» EXERCISE REQUIREMENTS
a – In the legal proceedings excerpt, on what date did the landlord terminate the lease on the Beresford Street premises?
b – Carry the legal proceedings excerpt forward from its final words.

» EXTRACT TO READ
"""

The Company's transfer agent is Nevada Agency & Trust Co., 50 West Liberty
Street (ste. 880), Reno, Nevada 89501, U.S.A.

Item 2.   Legal Proceedings

As of October 31, 1999 the following lawsuits and claims have been made against
the Company and/or subsidiaries of the Company:

1.   Appin Holdings Ltd. v. Meier Studios (B.B.) Inc. and the Company (Supreme
Court of British Columbia, Vancouver Registry, action # C992772, commenced June
1, 1999): under a written lease date March 31, 1998, Appin Holdings Ltd. leased
to Meier Studios (B.B.) Inc., movie studio premises located at 6228 Beresford
Street, Burnaby, B.C. for a term of five years commencing April 1, 1998. Under a
written agreement dated April 1, 1998, the Company agreed to guarantee the lease
for a period of 12 months commencing April 1, 1998. The landlord terminated the
lease on April 19, 1999, on the basis of its claim, which is disputed, that the
tenant failed to pay rent in March and April 1999, and that two claims of
builder's liens were filed against the property. The landlord is claiming
CDN$228,897.41 (US$153,880.61) against the Company pursuant to agreement, which
the Company disputes. Since the Company's guarantee expired on March 31, 1999,
the Company calculates that its maximum exposure is CDN$61,634.53
(US$41,434.97), plus interest and costs.


2.   Crow Productions Inc. v. Meier Studios (B.B.) Inc. (Supreme Court of
British Columbia, Vancouver Registry, action # C993605, commenced July 12,
1999): under a written sublease dated March 31, 1998, Meier Studios (B.B.) Inc.
subleased to Crow Productions Inc. the premises described in item 1 above. The
subtenant paid rent of CDN$48,150 (US$30,252) to the sub landlord for May, 1999.
As a result of the termination of the head lease on April 19, 1999 described in
item 1, the subtenant paid the May, 1999 rent again to Appin Holdings Ltd. Crow
Productions Inc. is claiming CDN$48,150 (US$30,252) plus interest and costs
against Meier Studios (B.C.) Inc. Since Meier Studios is no longer a subsidiary,
Management does not believe any judgement would affect the Company.

3.   Ms. Renee Giesse. v. the Company, Meier Studio Management Inc., 532352
B.C. Ltd. and Dennis Rudd (Supreme Court of British Columbia, Vancouver
Registry, action # C986645, commenced December 22, 1999): the plaintiff's claim
as against the Company and Meier Studio Management Inc. claiming unpaid wages of
CDN $83,333.33 (US$56,816.88) plus damages for wrongful dismissal, interest and
costs. In the statement of claim, the Ms. Giesse alleges that in December 1997
she agreed to be employed by the Company and it's subsidiary, Meier Studio
Management Inc., as a Vice President, Studio Management for the movie studios
operated by the defendant in British Columbia. Ms. Giesse alleges that under the
terms of the oral employment agreement she was to be paid a salary and benefits
commensurate to similar industry executives. Ms. Giesse alleges that a
commensurate salary is CDN $125,000 per annum plus the reimbursement of certain
expenses. Ms. Giesse further alleges that she carried out her duties as Vice
President from December 15, 1997 to August 18, 1998 when she was dismissed
without cause. The plaintiff seeks damages in the amount of salary for the
period of December 17, 1997 to August 18, 1998. Management denies each and every
allegation fact contained in Ms. Giesse's statement of claim. Specifically,
Management disputes that there was any employment agreement and believes that
the claim is frivolous and without merit. Since the Company filed it's statement
of defense on January 18, 1999, there has been no further action taken by Ms.

"""

Stored data:

"""

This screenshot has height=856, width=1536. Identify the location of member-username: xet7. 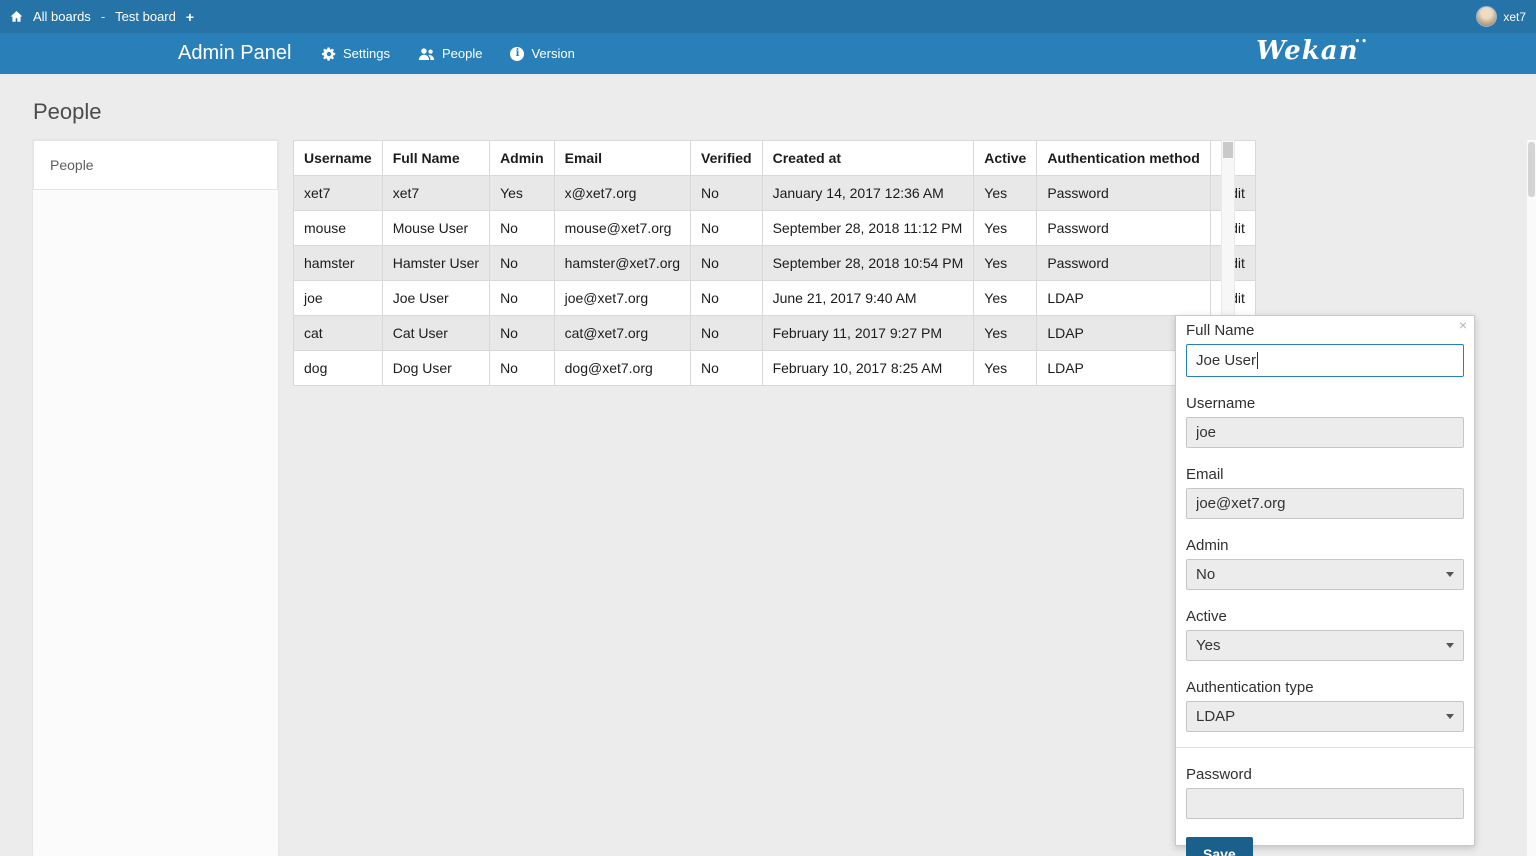
(1514, 16).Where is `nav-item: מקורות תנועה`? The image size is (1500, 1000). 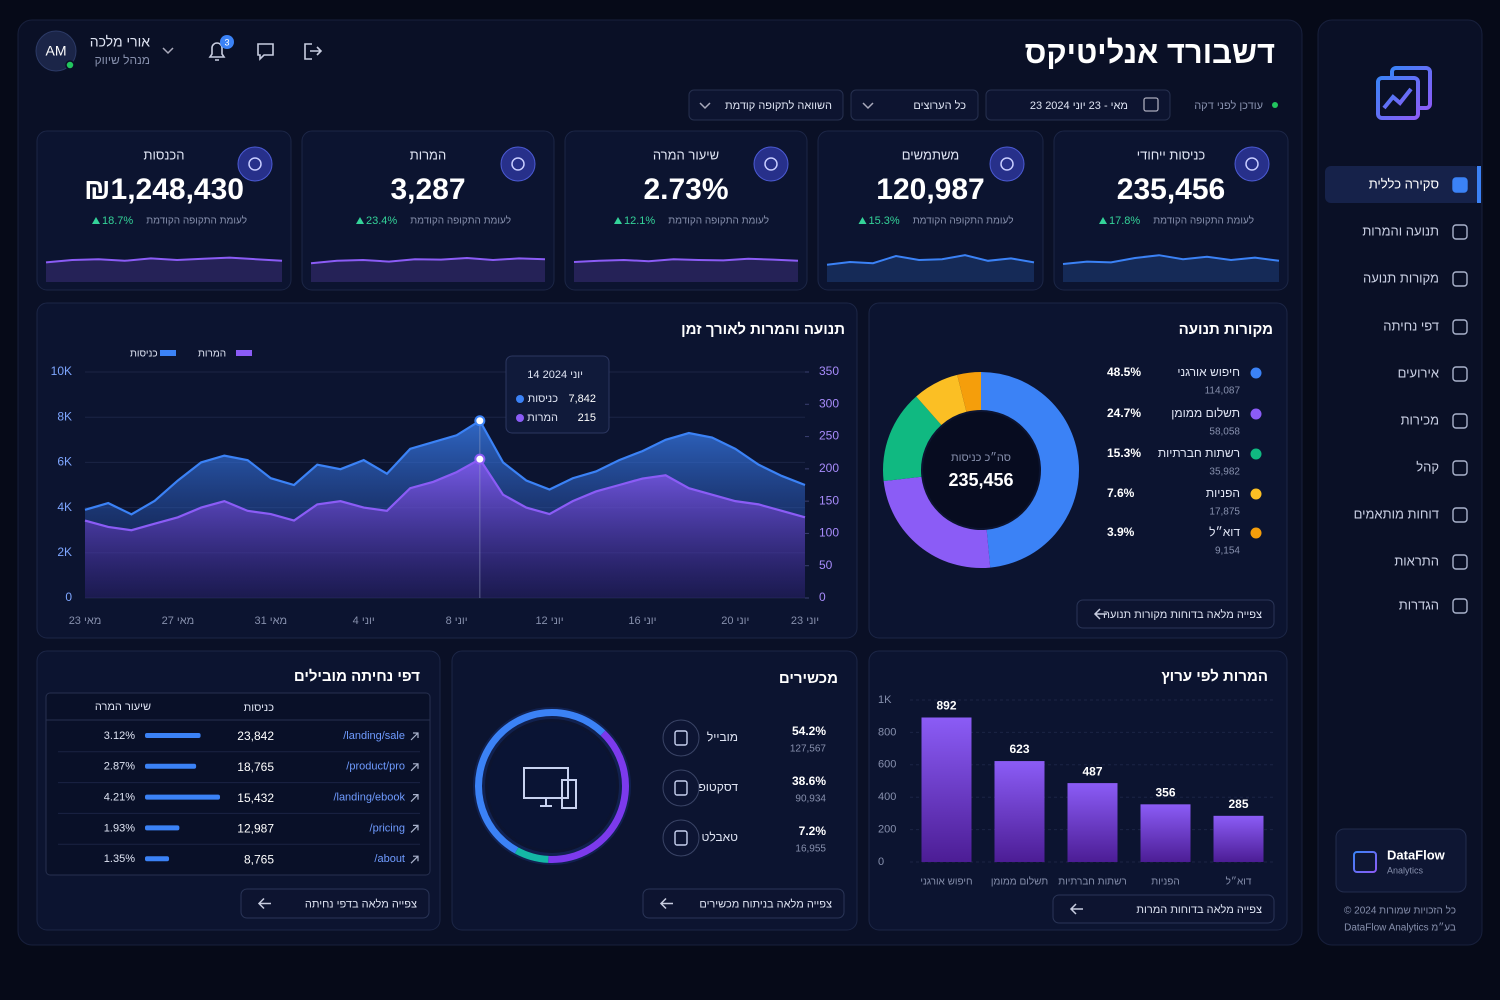 nav-item: מקורות תנועה is located at coordinates (1401, 278). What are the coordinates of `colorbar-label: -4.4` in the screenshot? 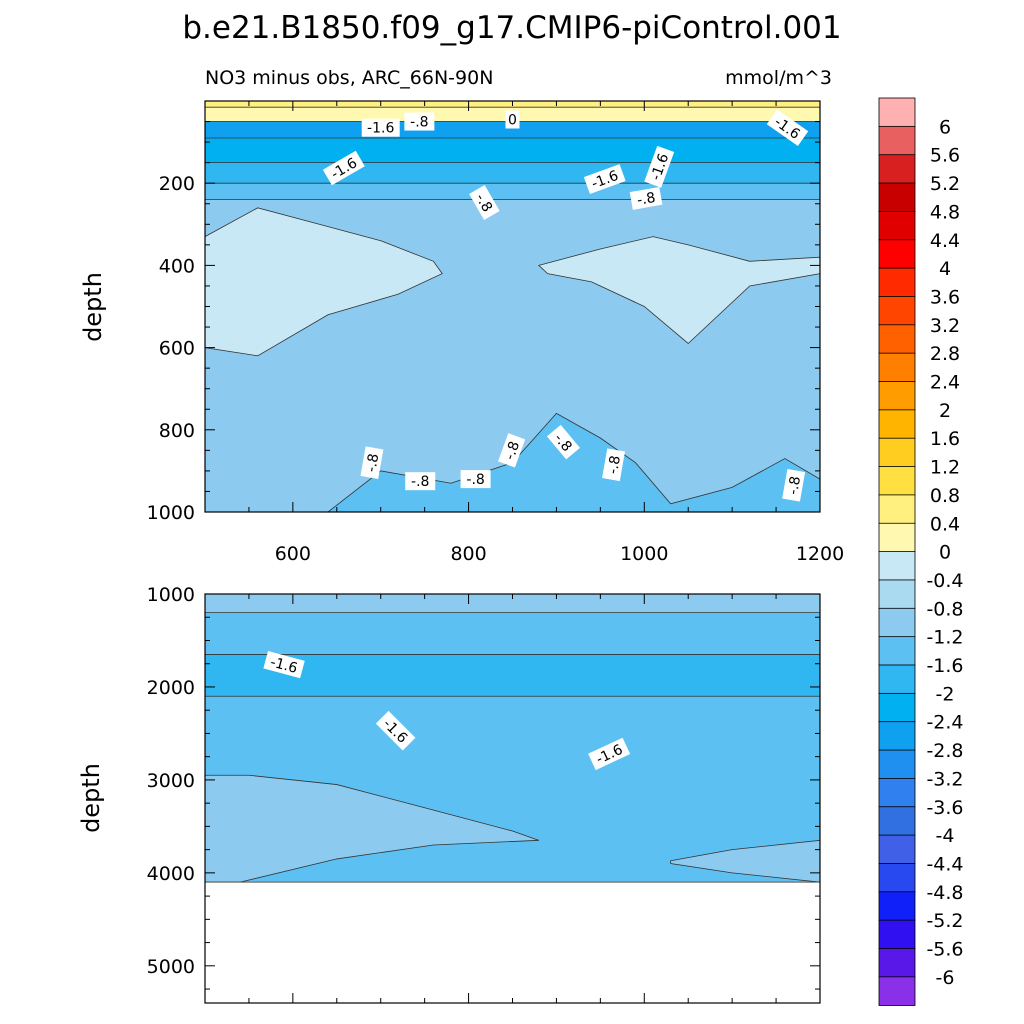 It's located at (944, 864). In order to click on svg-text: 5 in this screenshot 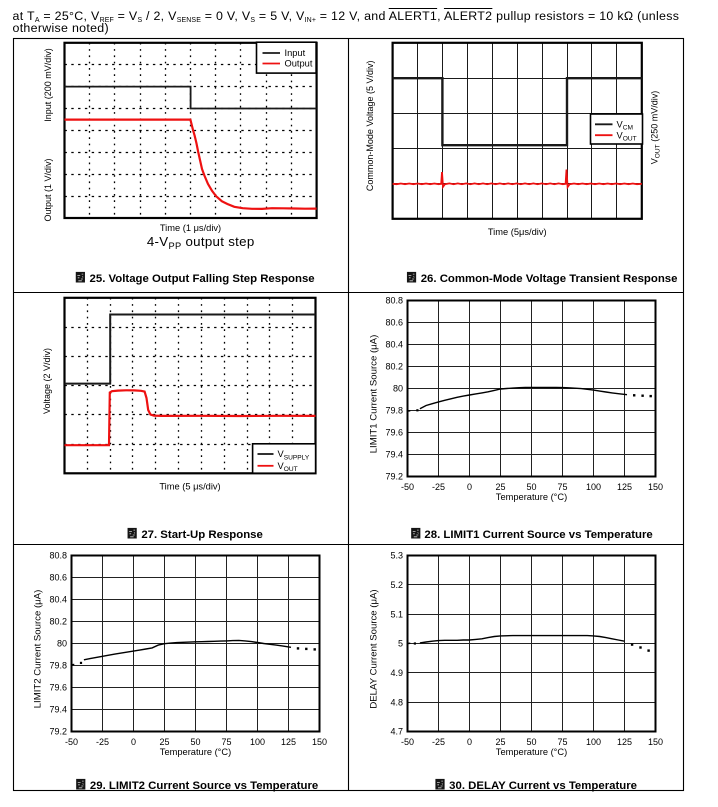, I will do `click(400, 644)`.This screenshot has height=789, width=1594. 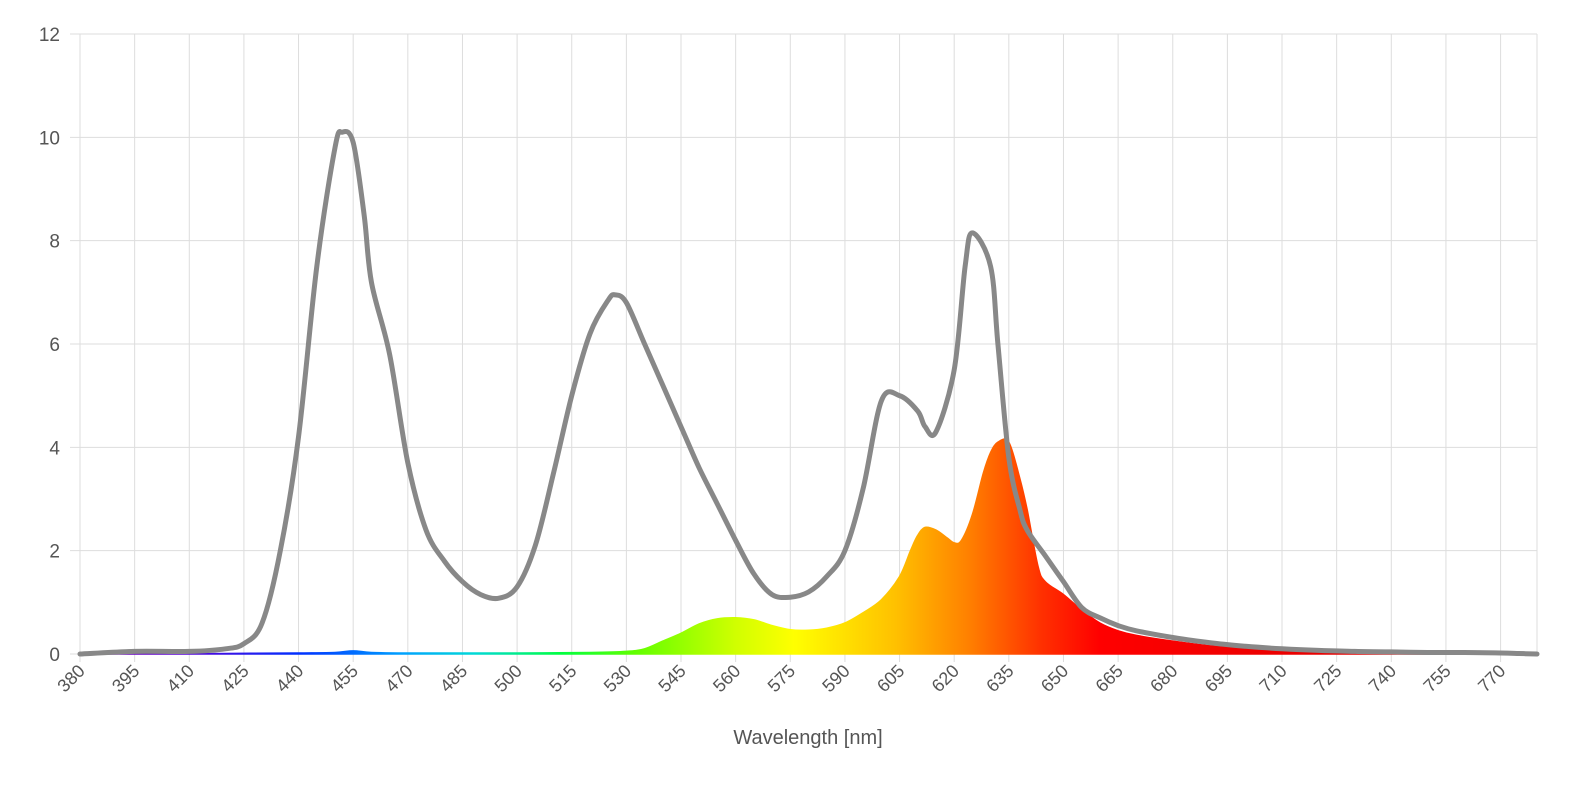 What do you see at coordinates (1164, 678) in the screenshot?
I see `x-tick-label: 680` at bounding box center [1164, 678].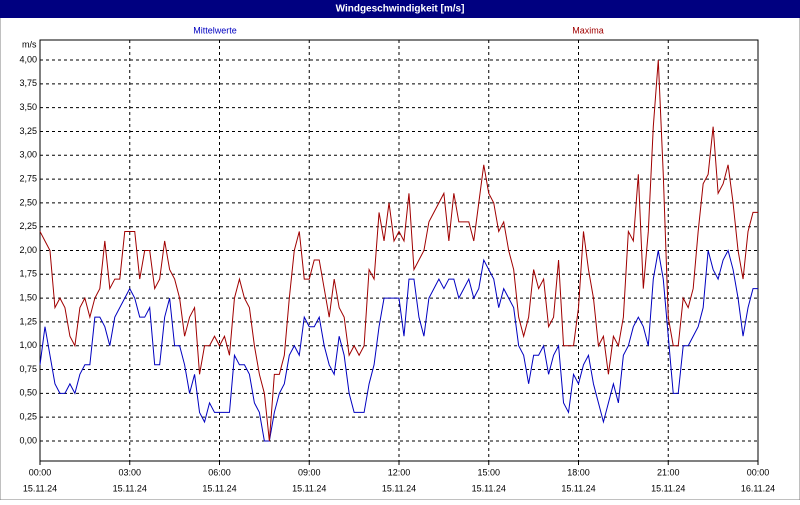 Image resolution: width=800 pixels, height=505 pixels. I want to click on y-tick-label: 3,50, so click(28, 107).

"""

» ANSWERS BY ITEM NUMBER
a – April 19, 1999

b –
Giesse in relation to her claim.

4.   Michael McGowan v. the Company, Meier Studios (Lake City) Inc., Meier
Worldwide Entertainment B.C. Ltd. and G.G. Studios Ltd. (Supreme Court of
British Columbia, Vancouver Registry, action # C992476, commenced May 14, 1999):
Mr. McGowan loaned CDN$40,000 (US$26,890.75) without specific terms as to
interest and repayment to the Company on August 15, 1997. Mr. McGowan requested
that the loan be repaid and when the Company did not comply, he commenced the
above action. Prior to filing a statement of defense, the Company agreed to a
consent judgment of CDN$43,552.49 (US$29,278.98) as at September 1, 1999, to
make monthly payments of CDN$1,000.00 (US$672.26) commencing on October 1, 1999,
to pay interest at 1% above the HSBC Canada Bank prime rate and to pay the
balance on October 1, 2000.

<PAGE>
Page 21

5.   Meier Studios Inc. v. 544553 B.C. Ltd. (Supreme Court of British
Columbia, Vancouver Registry, action #C985401, commenced September 4, 1998).
Meier Studios entered into a lease agreement with the defendant to lease 65,000
square foot building on lands owned by the defendant in Delta, British Columbia.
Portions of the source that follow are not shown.